Некая сложность возникла в связи с хозяйкой: едва узнав, что он никуда не уезжает, она решила скрасить жизнь «бедному одинокому студенту». Касторп кое-как проглотил ее праздничный пирог, дотошные вопросы и поздравления. По ночам, лежа без сна, он думал о незнакомке, однако — как ему этого ни хотелось — та ни разу больше не приснилась. Быть может, именно поэтому у него иногда ненадолго улучшалось настроение. Он упорно пытался убедить себя, что все это — лишь игра воображения, что он никогда эту женщину не встречал, но ведь оставалась книга, в которую он время от времени заглядывал и снова погружался в мечты. Как в детстве, сидя в одиночестве перед игрушечным театром, он воображал себя на освещенной сцене, так и сейчас перевоплощался в майора, скачущего верхом по дюнам на свидание с возлюбленной. Порой он беседовал с незнакомкой, и не мысленно, а вполголоса, по-французски, расхаживая по комнате с заложенными за спину руками.

— Вы думаете, доктор, — Ганс Касторп прервал свой рассказ, заметив, что Анкевиц старательно записывает что-то в блокнот, — я сошел с ума?

— Дорогой мой, — доктор отложил перо и с улыбкой взглянул на Касторпа, — уверяю вас, до этого гораздо дальше, чем до Альп, где вы бродили со своим кузеном. Но раз уж вы сами отвлеклись, позвольте вас спросить про колодец в Эшенбахе. Вы упомянули о какой-то надписи — цитате из «Парсифаля», это любопытно. Помните?

Говоря так, доктор встал из-за письменного стола, долил Касторпу коньяка и сам закурил сигару. Это была обыкновенная «Виргиния», дешевый контрабандный сорт, надо признаться, гораздо хуже «Марии Манчини».

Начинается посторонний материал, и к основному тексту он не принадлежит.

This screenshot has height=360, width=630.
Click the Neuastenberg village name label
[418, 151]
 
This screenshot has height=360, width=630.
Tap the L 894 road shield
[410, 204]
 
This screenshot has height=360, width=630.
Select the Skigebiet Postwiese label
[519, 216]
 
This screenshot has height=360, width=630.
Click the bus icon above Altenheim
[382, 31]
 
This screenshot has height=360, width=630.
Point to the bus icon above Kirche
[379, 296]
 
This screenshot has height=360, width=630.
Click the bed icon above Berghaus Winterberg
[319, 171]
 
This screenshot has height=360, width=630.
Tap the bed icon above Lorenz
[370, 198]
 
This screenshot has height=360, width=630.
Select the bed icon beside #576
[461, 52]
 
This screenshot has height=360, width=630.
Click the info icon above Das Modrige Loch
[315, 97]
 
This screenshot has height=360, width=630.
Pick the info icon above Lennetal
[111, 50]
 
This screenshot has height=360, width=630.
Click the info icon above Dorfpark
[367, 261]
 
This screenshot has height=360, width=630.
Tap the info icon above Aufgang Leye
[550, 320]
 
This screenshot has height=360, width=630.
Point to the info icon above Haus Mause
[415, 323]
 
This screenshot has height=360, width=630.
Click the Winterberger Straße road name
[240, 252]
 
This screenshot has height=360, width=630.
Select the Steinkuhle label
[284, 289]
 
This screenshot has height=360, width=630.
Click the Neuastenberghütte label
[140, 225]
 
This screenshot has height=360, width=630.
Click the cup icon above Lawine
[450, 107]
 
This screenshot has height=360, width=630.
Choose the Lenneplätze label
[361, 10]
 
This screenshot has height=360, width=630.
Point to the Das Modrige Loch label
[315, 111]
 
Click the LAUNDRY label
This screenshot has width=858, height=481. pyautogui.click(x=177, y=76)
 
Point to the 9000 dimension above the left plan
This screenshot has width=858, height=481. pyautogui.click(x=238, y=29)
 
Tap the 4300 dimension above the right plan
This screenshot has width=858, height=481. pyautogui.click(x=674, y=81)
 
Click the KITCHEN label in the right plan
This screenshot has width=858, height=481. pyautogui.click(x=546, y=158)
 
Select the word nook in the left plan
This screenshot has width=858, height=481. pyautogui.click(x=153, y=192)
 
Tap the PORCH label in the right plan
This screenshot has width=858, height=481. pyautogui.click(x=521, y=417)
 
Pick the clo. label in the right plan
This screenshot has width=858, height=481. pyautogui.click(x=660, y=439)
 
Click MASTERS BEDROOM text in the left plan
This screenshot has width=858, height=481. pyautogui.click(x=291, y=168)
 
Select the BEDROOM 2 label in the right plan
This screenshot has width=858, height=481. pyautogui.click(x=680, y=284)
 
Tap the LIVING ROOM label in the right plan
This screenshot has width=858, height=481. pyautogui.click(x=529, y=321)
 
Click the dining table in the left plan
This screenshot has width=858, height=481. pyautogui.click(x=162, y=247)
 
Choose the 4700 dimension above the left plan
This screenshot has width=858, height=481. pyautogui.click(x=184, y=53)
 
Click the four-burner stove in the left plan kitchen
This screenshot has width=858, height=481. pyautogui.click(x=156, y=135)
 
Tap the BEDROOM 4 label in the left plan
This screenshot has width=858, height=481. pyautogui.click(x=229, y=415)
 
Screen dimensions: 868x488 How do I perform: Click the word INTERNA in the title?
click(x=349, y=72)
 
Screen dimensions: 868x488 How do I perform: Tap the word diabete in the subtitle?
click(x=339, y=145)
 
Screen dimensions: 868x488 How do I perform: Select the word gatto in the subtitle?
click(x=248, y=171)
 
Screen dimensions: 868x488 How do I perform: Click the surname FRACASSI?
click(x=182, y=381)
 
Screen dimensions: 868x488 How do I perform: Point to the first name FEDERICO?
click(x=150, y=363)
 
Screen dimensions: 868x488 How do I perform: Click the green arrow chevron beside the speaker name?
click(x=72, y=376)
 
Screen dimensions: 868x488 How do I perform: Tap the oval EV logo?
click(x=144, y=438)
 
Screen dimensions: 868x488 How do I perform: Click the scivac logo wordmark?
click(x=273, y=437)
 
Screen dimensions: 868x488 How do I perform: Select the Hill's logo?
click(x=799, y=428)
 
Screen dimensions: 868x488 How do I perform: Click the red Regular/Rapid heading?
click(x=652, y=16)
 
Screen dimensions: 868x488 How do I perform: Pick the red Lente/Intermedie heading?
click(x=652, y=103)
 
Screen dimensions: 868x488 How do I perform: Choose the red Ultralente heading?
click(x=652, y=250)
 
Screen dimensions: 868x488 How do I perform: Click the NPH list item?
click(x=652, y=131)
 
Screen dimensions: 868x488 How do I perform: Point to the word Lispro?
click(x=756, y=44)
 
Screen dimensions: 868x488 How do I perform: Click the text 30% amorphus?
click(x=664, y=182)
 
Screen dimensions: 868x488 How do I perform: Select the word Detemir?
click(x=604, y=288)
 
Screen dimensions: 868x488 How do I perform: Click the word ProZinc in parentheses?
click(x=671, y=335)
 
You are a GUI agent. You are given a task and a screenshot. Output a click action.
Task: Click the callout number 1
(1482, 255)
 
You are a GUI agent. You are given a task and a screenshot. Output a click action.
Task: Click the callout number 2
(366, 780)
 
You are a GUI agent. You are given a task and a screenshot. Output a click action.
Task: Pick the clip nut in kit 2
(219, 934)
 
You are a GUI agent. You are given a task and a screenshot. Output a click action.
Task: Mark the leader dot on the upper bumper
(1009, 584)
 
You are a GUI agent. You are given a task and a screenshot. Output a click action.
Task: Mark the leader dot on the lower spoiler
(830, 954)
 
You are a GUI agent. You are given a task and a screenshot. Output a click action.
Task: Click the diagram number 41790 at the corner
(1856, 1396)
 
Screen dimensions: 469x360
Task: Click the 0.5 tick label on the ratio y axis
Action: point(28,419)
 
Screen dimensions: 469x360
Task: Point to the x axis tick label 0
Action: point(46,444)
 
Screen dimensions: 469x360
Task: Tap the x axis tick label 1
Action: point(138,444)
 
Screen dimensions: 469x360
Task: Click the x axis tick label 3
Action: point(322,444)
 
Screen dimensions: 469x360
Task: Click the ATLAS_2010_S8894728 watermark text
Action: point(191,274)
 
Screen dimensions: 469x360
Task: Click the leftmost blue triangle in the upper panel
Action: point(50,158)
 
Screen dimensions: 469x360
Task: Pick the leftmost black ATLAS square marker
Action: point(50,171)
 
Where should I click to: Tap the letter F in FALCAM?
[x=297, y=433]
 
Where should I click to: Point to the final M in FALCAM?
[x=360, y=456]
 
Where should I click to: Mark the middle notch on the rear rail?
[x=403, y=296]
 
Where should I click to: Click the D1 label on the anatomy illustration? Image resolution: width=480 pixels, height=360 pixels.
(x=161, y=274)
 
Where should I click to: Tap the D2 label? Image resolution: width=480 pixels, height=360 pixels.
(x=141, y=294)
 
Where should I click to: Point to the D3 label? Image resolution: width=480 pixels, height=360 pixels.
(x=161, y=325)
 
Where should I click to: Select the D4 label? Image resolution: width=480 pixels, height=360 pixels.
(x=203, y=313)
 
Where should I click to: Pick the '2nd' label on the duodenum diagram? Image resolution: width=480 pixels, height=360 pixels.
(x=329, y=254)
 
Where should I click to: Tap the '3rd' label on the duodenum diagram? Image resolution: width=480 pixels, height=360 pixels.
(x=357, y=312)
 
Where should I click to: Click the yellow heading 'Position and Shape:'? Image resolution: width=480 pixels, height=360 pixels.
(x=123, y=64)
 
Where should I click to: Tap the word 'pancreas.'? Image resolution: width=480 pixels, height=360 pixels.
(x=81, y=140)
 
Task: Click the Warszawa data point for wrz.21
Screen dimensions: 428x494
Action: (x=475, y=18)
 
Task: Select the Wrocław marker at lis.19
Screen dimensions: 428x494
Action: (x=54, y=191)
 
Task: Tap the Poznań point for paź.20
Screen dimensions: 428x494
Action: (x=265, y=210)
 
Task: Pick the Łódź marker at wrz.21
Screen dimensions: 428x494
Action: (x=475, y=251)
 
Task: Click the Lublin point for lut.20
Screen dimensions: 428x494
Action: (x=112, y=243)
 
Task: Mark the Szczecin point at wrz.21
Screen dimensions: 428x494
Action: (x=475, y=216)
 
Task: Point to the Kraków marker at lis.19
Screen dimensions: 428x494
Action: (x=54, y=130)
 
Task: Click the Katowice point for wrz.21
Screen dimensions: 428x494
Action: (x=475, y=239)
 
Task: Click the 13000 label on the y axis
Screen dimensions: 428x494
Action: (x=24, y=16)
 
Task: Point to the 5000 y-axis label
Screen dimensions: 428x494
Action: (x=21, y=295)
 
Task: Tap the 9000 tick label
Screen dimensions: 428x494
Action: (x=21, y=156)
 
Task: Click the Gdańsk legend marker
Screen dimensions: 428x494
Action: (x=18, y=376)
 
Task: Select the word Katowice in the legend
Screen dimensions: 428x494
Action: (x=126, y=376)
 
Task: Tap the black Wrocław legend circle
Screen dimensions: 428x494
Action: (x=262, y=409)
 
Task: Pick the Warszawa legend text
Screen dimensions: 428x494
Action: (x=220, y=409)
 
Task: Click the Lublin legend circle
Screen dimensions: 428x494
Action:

— В Эшенбахе мы были с Иоахимом у его тетушки Эсмеральды, на обратном пути в Гамбург, — Касторп уставился в потолок, как школьник, раздумывающий над ответом. — А колодец? На нем изображен поэт, Вольфрам из Эшенбаха. Это он написал «Парсифаля». Цитата из его поэмы. Звучит примерно так: «Из воды ведь возникли деревья и все живое…» Нет, точно не помню. Но в конце что-то про душу, которая сверкает ярче ангела.

Касторп на секунду задумался и, помолчав, продолжил:

— Забавно, но я помню и кое-что другое. Деньги на сооружение колодца дал Максимилиан II, король Баварский, примерно в 1861 году. Сейчас Бавария уже не королевство, — тут он приостановился и посмотрел на доктора, — как и ваша страна.

Поскольку Анкевиц никак не отозвался, Ганс Касторп поспешно добавил:

— Простите, доктор, надеюсь, я вас не обидел?

— Напротив, — доктор выпустил несколько искусных колечек дыма. — Впрочем, это не важно. Ну ладно, — сменил он тему. — Оставим колодец королям и поэтам. Вы сказали: «однако самое худшее было еще впереди»… Имелись в виду ваши фантазии, когда вы представляли себя и эту русскую незнакомку подобными… или, лучше сказать, в образе героев Фонтане?